É tolhido o direito, de quem passa fome, de sonhar e de querer, de pensar de forma não-aflita, e de projetar algo, por mais simples que seja, fora o aspecto de subsistir.
 
A pandemia agravou esse quadro.
 
Mas  é preciso que se diga que ele é resultado direto da opção consciente e fria, tanto do período ilegítimo de Temer, quanto do período sombrio e pestilento de Bolsonaro.
 
E se é tirado de milhões o direito inerente de sonhar, lhes é tirado também uma parte importante daquilo que lhes dá desejo de vida.
 
Um contingente de milhões de brasileiros não tem mais alegria, não tem mais espontaneidade viva, não tem mais brilho nos olhos.
 
Lhes sufocaram algo que fora conquistado recentemente - sua capacidade de se auto-afirmar como pessoas dignas de cidadania, tanto quanto qualquer outra pessoa que seja ou esteja em uma condição social muito mais favorável.
 
A fome, portanto, mina a subsistência e comprime o sonho que move todo ser humano.
 
Atacar essa perversidade é uma tarefa obrigatória de quem vê a vida por outro viés.
 
Não é uma questão de dó ou pena.
 
É uma questão de enfrentamento duro e visceral, e de impor derrota, contra todos os fatores e os setores sociais que promovem essa crueldade.
 
A fome impede de sonhar.
 
Mas a gente tem que pegar no talo tudo que a promove.
 
E arrancar com firmeza.
 
Ao trabalho.

 

Este artigo é de responsabilidade exclusiva do seu autor, não representando necessariamente a opinião do portal.

 

Comentários

Perfeita.a tua análise! Conseguisse, com muita sensibilidade, traduzir o sentimento de quem não sabe o dia de amanhã! "de sonhar e de querer, de pensar de forma não-afllita"! Essa aflição mata toda a dignidade das passoas, humilha e atinge em cheio a alegria e a capacidade de se enxergar como cidadão! É o pior dos ataques!

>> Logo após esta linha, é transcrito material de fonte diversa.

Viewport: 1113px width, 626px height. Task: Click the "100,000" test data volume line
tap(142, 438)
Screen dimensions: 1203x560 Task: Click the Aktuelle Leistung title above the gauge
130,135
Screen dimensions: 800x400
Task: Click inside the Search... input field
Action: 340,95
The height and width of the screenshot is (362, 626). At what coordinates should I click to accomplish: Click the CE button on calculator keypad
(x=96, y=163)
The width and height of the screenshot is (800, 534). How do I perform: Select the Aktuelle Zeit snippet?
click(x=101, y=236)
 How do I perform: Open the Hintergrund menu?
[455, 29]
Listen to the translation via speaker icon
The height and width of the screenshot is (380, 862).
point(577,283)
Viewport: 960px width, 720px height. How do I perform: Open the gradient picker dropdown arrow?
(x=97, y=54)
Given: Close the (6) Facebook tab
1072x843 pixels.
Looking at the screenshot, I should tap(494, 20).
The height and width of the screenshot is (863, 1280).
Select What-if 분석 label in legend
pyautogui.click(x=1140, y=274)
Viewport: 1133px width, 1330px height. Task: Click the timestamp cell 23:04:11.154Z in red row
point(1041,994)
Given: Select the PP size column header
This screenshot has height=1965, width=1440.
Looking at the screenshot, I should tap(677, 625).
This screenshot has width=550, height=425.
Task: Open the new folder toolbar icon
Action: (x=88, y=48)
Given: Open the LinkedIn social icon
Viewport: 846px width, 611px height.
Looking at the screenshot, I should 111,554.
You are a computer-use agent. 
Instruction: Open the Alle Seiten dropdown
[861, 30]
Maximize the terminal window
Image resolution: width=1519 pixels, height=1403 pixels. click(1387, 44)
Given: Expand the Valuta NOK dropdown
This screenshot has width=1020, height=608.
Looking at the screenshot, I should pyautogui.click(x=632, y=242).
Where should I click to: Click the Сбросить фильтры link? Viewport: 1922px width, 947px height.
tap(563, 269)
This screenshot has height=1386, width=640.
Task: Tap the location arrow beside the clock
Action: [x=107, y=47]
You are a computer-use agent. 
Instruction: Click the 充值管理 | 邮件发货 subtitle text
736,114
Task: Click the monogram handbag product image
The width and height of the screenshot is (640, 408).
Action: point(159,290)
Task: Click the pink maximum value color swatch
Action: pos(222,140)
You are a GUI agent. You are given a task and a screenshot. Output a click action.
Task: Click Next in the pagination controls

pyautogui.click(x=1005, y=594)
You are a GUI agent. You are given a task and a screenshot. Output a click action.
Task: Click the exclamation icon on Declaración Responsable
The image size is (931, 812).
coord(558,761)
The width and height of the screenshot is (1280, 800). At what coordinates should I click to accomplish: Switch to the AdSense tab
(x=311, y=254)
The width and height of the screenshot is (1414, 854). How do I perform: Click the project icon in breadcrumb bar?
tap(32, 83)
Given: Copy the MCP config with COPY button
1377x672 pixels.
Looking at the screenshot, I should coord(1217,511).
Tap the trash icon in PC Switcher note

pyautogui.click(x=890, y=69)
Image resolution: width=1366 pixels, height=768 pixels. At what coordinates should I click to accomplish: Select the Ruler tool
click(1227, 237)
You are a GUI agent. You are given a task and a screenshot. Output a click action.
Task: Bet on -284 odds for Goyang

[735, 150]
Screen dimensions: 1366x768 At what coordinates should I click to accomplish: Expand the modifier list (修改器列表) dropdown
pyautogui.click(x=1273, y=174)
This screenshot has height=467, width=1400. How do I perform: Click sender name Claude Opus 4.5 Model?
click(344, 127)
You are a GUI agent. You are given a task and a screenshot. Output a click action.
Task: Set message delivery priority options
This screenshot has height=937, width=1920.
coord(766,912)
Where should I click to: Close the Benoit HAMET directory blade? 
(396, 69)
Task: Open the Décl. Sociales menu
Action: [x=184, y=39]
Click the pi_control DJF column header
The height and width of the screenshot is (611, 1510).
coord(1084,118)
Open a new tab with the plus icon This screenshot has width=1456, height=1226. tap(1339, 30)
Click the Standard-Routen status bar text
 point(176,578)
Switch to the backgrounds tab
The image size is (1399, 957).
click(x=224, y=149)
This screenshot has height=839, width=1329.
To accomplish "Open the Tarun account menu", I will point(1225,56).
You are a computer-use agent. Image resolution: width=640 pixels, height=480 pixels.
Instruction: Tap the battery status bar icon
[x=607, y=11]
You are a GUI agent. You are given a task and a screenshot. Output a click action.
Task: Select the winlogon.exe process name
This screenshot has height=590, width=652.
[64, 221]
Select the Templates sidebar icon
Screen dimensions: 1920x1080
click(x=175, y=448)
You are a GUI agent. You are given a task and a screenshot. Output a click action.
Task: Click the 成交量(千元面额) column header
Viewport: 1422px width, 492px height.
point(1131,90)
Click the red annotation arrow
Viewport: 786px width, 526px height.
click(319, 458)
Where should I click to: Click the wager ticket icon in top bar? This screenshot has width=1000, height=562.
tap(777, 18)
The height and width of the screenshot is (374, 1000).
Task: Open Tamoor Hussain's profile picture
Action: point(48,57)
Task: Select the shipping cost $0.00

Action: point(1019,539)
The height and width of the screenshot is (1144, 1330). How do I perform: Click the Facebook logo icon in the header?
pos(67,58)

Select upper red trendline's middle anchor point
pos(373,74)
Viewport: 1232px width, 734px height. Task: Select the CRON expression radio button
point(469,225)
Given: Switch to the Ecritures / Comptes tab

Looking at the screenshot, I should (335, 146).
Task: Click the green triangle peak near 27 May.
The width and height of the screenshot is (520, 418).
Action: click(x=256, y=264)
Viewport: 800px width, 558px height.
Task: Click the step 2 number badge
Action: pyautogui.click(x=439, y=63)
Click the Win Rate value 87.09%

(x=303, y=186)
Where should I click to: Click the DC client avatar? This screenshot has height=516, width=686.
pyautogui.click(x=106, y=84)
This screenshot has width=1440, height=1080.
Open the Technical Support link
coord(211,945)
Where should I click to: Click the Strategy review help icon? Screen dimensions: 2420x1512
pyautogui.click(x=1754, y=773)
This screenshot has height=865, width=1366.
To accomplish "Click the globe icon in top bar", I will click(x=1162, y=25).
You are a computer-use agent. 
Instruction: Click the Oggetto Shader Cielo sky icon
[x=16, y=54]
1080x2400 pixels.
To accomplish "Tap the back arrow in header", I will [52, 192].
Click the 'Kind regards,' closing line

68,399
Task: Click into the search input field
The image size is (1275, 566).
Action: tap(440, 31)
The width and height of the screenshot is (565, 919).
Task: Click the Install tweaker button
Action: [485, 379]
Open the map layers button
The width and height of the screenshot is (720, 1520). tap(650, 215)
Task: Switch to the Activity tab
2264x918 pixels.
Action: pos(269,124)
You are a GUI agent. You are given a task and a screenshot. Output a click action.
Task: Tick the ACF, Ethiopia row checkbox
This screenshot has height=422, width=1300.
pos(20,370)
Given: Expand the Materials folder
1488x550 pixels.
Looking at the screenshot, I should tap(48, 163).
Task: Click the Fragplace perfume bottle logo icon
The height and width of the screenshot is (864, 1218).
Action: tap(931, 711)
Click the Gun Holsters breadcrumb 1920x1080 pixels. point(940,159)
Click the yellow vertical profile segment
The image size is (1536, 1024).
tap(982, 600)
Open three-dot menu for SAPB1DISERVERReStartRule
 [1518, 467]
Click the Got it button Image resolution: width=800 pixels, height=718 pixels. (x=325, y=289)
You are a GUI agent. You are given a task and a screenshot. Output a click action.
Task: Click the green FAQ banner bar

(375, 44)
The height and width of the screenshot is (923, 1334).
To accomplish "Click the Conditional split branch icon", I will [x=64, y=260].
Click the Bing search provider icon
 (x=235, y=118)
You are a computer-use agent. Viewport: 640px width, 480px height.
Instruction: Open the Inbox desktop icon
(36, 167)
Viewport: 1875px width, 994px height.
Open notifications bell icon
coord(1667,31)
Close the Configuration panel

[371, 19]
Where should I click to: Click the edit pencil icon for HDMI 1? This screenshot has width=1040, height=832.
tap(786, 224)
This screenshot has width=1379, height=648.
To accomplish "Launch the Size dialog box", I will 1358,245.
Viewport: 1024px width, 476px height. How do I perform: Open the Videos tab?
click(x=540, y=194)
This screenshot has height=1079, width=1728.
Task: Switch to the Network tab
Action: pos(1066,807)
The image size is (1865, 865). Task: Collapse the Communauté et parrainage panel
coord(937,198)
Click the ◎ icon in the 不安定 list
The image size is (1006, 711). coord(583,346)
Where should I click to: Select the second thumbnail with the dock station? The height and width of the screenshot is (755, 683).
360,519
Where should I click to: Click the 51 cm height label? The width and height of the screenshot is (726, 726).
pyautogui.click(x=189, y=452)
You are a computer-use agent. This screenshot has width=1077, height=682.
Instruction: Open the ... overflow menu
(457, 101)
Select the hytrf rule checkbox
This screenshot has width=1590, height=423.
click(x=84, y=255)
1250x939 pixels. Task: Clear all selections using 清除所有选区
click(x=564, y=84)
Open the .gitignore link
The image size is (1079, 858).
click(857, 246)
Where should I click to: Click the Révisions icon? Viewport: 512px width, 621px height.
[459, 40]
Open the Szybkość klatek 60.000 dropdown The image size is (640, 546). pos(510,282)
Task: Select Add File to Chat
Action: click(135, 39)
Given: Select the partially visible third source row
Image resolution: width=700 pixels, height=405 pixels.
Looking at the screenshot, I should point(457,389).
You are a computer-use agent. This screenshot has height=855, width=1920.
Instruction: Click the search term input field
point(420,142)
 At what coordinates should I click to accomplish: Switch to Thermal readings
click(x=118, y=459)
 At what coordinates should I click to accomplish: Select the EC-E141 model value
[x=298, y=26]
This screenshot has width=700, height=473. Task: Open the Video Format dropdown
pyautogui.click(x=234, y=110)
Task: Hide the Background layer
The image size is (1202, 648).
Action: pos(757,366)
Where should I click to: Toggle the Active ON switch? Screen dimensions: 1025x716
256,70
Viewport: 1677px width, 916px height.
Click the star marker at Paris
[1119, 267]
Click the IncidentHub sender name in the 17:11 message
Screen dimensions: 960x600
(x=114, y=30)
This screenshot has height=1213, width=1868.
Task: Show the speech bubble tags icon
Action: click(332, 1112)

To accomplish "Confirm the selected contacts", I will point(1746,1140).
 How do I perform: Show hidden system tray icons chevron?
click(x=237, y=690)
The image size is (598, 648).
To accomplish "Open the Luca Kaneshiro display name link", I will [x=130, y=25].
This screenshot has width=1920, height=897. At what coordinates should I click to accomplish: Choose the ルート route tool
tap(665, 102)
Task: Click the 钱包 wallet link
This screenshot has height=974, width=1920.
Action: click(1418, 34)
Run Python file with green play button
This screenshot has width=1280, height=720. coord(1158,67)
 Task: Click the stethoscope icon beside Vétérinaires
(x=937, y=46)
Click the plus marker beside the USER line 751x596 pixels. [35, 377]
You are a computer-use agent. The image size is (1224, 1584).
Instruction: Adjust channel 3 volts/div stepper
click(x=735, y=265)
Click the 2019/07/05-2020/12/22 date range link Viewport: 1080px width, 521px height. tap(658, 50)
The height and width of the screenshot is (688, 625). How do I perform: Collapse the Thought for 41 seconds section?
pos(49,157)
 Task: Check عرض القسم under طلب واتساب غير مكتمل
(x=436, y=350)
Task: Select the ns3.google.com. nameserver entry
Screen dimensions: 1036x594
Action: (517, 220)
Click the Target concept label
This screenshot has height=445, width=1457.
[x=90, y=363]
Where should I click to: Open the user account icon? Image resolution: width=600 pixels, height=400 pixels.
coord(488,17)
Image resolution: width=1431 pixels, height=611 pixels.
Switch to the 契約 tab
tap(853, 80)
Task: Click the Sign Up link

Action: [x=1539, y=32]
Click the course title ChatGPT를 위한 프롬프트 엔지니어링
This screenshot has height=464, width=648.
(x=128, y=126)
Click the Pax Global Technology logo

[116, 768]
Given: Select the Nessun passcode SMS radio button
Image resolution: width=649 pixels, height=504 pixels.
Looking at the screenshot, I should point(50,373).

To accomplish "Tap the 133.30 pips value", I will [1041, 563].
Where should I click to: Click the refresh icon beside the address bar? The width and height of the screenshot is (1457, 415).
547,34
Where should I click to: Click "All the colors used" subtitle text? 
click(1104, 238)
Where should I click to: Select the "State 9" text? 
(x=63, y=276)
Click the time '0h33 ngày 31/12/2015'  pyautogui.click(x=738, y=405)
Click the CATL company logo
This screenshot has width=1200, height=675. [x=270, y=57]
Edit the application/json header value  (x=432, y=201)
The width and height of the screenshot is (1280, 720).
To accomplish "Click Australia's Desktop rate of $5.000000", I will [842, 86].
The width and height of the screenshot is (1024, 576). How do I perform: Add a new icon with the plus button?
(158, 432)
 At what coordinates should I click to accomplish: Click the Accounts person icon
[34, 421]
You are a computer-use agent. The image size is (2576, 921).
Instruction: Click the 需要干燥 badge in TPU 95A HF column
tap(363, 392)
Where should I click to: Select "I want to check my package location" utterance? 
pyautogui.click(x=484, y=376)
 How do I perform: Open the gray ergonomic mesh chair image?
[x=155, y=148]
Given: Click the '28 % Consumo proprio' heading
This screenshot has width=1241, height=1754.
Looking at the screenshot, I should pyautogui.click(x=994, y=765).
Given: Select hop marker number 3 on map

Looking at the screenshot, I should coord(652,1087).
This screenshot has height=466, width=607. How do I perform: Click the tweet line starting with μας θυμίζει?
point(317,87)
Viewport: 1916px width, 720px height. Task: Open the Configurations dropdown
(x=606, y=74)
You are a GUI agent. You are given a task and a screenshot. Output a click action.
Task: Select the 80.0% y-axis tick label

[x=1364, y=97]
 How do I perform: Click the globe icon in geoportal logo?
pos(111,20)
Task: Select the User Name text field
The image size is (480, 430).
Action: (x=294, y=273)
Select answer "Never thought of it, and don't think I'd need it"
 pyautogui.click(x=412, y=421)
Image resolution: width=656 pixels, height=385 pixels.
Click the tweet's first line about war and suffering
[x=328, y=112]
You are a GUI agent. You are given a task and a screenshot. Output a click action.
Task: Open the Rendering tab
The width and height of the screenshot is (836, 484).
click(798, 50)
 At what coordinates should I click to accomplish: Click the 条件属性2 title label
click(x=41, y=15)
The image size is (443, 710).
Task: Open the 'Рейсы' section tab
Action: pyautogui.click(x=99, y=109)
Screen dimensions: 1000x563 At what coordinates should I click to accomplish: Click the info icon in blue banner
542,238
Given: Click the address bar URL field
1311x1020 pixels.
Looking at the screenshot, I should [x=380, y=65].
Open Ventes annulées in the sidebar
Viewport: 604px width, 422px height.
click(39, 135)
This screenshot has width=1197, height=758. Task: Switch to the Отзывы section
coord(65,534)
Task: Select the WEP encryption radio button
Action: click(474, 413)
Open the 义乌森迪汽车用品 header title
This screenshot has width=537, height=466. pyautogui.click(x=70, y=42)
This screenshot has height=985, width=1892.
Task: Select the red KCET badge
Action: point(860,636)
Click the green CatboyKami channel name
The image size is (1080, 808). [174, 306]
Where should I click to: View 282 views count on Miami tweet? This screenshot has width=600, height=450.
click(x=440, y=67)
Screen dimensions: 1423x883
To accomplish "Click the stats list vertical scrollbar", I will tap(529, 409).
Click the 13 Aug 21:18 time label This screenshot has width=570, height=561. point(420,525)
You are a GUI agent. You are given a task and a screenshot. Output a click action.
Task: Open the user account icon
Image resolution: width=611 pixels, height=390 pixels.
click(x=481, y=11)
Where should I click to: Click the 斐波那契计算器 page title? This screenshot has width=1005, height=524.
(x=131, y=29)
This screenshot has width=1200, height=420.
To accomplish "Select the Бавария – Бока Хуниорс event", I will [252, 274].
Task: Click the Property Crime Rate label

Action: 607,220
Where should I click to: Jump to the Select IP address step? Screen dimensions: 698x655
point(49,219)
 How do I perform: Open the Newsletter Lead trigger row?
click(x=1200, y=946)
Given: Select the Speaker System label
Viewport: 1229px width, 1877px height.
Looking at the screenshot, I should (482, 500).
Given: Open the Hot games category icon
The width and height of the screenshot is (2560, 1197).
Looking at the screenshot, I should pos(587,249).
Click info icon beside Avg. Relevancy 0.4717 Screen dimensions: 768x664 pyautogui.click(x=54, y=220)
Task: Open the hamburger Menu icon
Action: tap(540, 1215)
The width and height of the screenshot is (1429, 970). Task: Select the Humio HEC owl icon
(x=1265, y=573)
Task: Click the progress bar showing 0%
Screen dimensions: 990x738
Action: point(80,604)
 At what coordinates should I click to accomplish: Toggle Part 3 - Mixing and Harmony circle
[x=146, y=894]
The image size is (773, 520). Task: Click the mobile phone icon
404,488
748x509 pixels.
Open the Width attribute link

Mara Rosana Rosa - 11/04/2021 14h50

Quando eu me formei jornalista, o orador da turma, mencionou em seu discurso um texto de Eduardo Galeano (do Livro dos Abraços), que versa sobre o Direito de Sonhar, o qual logo no início fala que não consta entre os trinta direitos humanos, proclamados pelas Nações Unidas... Teu texto, Paulo, me fez refletir sobre isso, justamente quando esse direito é negado, pelo fato de não se ter o essencial para subsistência humana - o alimento, a comida na mesa. Como sonhar se não se tem o que comer? Perde-se a dignidade humana, perde - se o mínimo que um cidadão deve ter, o direito de sonhar com uma vida melhor... Temos mesmo muito trabalho pela frente para reconquistar esse direito. Avante! Muito bom texto, reflexivo e realista.